Rooftop solar can reduce the cost of the grid by $120 billion by 2050

Rooftop solar saves all ratepayers money, whether or not they have solar. But rooftop solar also reduces utility profits, which is why the utilities are running a misinformation campaign about rooftop solar. Decision-makers and opinion leaders should look under the hood, and see just how rooftop solar is a vital tool to control unsustainable electricity prices for all Californians.

Rooftop solar and batteries can reduce the cost of the electrical grid by $120 billion by 2050.

That’s the conclusion of a report by Vibrant Clean Energy, led by energy researcher Dr. Christopher Clack.

The report found that making electricity closer to where it is used reduces the need for long-distance power lines and giant wind farms.

The report confirms a trend we have been witnessing for several years.

In 2018 alone, state energy officials scaled back $2.6 billion worth of power line projects. That’s thanks to both rooftop solar and energy efficiency.  The Protect Our Communities Foundation has shown how rooftop solar and batteries could have eliminated or reduced the cost of several major grid projects and saved ratepayers billions of dollars.

The Vibrant report shows that these kinds of savings could be huge in the years to come if rooftop solar continues to grow.

Utility spending is out-of-control. Rooftop solar and batteries can help bring it under control.

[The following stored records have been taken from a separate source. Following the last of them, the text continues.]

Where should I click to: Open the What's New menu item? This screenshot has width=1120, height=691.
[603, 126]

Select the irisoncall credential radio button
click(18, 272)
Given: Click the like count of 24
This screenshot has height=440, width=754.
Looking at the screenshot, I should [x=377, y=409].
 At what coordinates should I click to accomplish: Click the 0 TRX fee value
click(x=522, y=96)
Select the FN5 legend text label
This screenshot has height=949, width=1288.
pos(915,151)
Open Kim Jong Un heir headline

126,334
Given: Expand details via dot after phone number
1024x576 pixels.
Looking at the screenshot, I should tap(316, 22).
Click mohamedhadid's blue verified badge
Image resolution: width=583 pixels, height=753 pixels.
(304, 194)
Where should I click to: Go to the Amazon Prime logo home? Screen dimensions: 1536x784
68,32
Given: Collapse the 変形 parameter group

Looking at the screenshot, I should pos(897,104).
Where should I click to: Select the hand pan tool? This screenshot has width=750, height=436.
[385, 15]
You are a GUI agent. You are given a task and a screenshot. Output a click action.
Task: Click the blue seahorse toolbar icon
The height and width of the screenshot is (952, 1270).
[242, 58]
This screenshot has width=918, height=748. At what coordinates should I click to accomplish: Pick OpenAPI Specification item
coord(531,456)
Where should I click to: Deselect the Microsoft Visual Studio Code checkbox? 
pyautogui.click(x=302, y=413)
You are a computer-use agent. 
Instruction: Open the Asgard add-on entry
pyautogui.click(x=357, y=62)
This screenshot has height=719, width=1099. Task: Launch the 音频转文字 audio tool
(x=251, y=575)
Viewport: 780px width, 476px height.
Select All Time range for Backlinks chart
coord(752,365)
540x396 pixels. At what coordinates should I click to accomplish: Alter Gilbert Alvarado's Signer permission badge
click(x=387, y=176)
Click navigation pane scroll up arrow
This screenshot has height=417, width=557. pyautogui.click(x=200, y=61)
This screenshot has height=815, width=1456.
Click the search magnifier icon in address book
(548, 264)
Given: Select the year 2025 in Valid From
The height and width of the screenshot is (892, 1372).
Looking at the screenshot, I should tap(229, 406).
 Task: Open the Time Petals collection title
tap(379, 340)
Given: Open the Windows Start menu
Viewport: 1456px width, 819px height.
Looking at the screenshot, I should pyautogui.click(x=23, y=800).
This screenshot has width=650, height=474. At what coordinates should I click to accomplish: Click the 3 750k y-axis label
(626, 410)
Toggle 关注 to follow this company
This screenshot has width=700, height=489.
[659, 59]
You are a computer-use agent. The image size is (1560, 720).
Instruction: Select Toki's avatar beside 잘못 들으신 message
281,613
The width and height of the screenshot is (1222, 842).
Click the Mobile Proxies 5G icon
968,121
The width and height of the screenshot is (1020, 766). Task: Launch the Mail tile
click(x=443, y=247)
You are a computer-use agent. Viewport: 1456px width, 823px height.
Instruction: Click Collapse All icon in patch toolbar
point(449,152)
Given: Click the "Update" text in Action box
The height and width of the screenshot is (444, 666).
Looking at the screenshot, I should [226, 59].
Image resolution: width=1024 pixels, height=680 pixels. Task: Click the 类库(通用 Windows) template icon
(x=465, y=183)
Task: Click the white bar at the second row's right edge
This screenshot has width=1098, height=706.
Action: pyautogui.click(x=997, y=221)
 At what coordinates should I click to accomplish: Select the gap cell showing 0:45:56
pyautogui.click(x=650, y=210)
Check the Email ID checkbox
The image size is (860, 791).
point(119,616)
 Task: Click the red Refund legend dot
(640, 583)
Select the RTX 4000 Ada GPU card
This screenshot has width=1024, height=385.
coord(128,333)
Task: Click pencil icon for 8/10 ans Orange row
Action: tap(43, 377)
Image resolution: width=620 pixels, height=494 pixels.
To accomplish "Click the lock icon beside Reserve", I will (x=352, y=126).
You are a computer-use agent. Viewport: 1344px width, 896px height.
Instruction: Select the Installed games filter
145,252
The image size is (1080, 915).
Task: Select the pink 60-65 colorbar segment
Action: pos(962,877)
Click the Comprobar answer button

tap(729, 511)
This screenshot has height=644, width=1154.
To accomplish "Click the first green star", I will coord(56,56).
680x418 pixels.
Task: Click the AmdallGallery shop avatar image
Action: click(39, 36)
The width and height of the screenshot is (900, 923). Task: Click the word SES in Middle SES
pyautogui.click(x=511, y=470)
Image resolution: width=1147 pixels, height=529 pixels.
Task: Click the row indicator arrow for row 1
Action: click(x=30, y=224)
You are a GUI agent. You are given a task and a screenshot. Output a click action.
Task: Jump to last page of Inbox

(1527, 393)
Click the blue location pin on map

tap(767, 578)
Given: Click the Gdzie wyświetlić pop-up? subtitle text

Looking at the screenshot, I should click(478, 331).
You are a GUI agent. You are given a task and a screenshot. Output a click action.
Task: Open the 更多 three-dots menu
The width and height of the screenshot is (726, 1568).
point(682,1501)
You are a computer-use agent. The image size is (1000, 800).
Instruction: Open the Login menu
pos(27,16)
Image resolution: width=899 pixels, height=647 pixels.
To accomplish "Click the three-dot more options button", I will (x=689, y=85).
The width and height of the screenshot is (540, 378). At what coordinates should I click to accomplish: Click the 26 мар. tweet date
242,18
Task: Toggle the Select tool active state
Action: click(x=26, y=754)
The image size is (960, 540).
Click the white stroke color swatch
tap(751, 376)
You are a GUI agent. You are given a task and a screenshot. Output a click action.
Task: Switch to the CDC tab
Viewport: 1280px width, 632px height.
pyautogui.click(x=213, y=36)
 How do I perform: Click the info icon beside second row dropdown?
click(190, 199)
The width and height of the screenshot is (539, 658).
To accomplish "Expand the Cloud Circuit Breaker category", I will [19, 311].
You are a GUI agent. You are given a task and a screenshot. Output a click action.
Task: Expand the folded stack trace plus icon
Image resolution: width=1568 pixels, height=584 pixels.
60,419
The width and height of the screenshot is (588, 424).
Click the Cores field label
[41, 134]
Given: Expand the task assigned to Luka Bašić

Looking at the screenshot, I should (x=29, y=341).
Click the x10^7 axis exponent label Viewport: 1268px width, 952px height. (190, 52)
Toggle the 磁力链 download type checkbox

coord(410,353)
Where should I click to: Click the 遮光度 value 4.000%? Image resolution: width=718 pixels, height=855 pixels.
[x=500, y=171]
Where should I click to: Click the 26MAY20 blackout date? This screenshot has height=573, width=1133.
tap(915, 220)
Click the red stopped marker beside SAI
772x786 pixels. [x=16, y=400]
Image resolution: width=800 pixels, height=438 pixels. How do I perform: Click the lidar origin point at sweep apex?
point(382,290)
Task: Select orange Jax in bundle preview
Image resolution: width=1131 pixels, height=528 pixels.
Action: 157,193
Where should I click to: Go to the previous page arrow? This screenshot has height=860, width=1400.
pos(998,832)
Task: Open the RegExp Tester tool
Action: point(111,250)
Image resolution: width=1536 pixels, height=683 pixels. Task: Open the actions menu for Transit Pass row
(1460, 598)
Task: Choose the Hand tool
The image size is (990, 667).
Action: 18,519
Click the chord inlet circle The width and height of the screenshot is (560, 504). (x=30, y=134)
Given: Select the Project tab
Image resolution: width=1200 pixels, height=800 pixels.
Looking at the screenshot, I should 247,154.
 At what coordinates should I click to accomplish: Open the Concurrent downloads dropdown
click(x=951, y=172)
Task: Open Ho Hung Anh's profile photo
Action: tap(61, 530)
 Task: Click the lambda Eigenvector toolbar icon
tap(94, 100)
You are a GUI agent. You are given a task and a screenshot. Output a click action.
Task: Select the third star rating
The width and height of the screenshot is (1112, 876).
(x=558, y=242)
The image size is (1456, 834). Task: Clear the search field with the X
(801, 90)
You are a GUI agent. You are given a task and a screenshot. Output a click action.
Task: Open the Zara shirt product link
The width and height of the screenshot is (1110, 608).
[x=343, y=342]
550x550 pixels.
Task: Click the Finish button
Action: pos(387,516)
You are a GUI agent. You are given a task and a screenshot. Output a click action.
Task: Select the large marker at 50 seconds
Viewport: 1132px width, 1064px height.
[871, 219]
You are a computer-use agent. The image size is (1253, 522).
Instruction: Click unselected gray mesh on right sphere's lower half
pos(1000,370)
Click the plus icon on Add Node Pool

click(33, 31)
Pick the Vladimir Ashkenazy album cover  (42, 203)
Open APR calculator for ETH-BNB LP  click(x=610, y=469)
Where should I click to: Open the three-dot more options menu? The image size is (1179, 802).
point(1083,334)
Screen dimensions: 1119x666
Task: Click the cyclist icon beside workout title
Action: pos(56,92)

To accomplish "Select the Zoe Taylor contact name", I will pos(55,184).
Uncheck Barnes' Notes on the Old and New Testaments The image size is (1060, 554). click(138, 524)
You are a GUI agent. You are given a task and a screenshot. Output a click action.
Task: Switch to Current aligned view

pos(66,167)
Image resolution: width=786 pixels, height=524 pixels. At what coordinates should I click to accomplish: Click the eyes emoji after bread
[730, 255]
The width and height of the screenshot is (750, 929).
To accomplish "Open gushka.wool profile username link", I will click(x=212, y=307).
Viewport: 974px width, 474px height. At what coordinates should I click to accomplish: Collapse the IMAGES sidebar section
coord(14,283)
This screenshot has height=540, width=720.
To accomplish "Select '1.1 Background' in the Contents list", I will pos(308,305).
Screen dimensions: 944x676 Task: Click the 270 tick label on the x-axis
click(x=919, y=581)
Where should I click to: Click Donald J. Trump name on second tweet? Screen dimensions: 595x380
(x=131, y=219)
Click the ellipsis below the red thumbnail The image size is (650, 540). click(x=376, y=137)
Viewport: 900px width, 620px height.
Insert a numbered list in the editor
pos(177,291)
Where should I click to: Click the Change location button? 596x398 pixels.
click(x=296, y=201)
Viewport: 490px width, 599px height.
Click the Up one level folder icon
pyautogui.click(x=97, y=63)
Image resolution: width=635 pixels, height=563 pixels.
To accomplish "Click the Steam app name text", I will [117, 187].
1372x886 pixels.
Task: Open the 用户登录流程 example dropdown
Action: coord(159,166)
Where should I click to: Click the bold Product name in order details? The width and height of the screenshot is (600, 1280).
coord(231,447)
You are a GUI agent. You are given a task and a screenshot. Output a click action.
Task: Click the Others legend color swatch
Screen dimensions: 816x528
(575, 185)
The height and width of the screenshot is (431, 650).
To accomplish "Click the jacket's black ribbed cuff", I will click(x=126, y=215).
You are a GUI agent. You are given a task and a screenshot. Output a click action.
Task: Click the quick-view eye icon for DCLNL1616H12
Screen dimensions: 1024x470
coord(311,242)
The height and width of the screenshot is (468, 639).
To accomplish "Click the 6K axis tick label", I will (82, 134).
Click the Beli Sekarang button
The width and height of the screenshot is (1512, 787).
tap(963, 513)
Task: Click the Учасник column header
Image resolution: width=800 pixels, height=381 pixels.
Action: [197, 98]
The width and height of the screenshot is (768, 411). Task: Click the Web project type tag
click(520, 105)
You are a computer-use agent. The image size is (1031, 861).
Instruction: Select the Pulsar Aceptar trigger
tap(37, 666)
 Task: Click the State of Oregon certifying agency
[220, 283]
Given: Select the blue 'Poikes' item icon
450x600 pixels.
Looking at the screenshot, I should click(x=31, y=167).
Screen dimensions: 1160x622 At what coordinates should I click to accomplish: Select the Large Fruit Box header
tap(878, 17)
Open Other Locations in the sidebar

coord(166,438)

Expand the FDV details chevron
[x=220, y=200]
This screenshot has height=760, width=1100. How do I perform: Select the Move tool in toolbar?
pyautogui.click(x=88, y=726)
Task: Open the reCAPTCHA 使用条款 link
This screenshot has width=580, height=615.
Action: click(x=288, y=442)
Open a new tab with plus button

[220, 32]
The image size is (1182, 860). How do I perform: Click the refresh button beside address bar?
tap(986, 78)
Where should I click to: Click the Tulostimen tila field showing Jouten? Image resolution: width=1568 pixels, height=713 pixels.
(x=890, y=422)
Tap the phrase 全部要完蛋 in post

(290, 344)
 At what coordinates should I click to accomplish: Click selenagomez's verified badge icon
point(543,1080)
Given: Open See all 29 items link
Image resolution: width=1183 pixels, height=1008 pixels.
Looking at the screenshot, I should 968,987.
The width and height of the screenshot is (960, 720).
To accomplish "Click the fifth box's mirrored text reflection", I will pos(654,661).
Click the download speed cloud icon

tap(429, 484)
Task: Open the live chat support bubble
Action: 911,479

Utility spending on transmission and distribution has increased 500% over the last twenty-five years. This increase happened even though peak energy demand has been flat. This chart by energy economist Richard McCann illustrates the problem:

Utilities are incentivized by the government to engage in this kind of spending. Since the state deregulated the energy markets in the late 90s, California utilities get a guaranteed 8-12% profit off of every dollar they spend on long-distance power lines. And 60% of utility spending is “self-approved”, meaning it isn’t subject to any regulatory approval. The remaining 40% is usually rubber-stamped. (see this CPUC report)

As if this were not bad enough, the utilities are now warning about the need to build even more long-distance power lines as well as additional costs for “wildfire mitigation” in order to facilitate the state’s switch away from fossil fuels.

In an ideal world, lawmakers and regulators would be looking for every possible way to both scrutinize utility spending, and reduce the need for that spending. Rooftop solar and batteries should be a welcome solution, right?

Wrong. Instead, bowing to pressure from the utilities, the state has gutted its rooftop solar program. And perversely, they are doing because they say it will help reduce the cost of electricity. Huh?

The so-called “cost shift” argument is a utility fabrication.

The utilities and their allies have pushed a false “cost shift” claim that rooftop solar is to blame for rising electricity prices. This claim has infected the highest level of California’s government as well as utility-aligned nonprofits like NRDC, and is the basis of the CA Public Utilities Commission (CPUC)’s relentless dismantling of the state’s wildly successful rooftop solar policies.

Yet, this claim does not hold up to scrutiny. The claim originated around 2012 by the national utility trade group, the Edison Electric Institute. This leaked strategy memo outlines their approach (start on p. 12). The supporting evidence for the “cost shift” comes from the utility-aligned consulting firm Energy + Environmental Economics (E3), or from other research firms that replicate E3’s methods. E3’s client list contains thirty-two investor owned utilities including PG&E, SDG&E, and SoCal Edison. In contrast with Vibrant’s study, E3’s work on rooftop solar is riddled with problematic and cherry picked assumptions that grossly distort the truth about rooftop solar, which we itemize in this white paper.

Rooftop solar saves all ratepayers money. But they also reduce utility profits. That’s what this fight is all about.

Underneath all of this is a simple fact: utilities make their profits by spending more money – your money – building and maintaining long-distance power lines.

Because rooftop solar reduces the need to spend as much money on giant wind farms and power lines, utilities make less profit if rooftop solar keeps growing.

What’s crazy is that the utilities still stand to make tons of profit in the years to come, even with rooftop solar. And yet, they are still trying to kill rooftop solar. If they win, we all end up paying more.

Don’t let the utilities get away with it.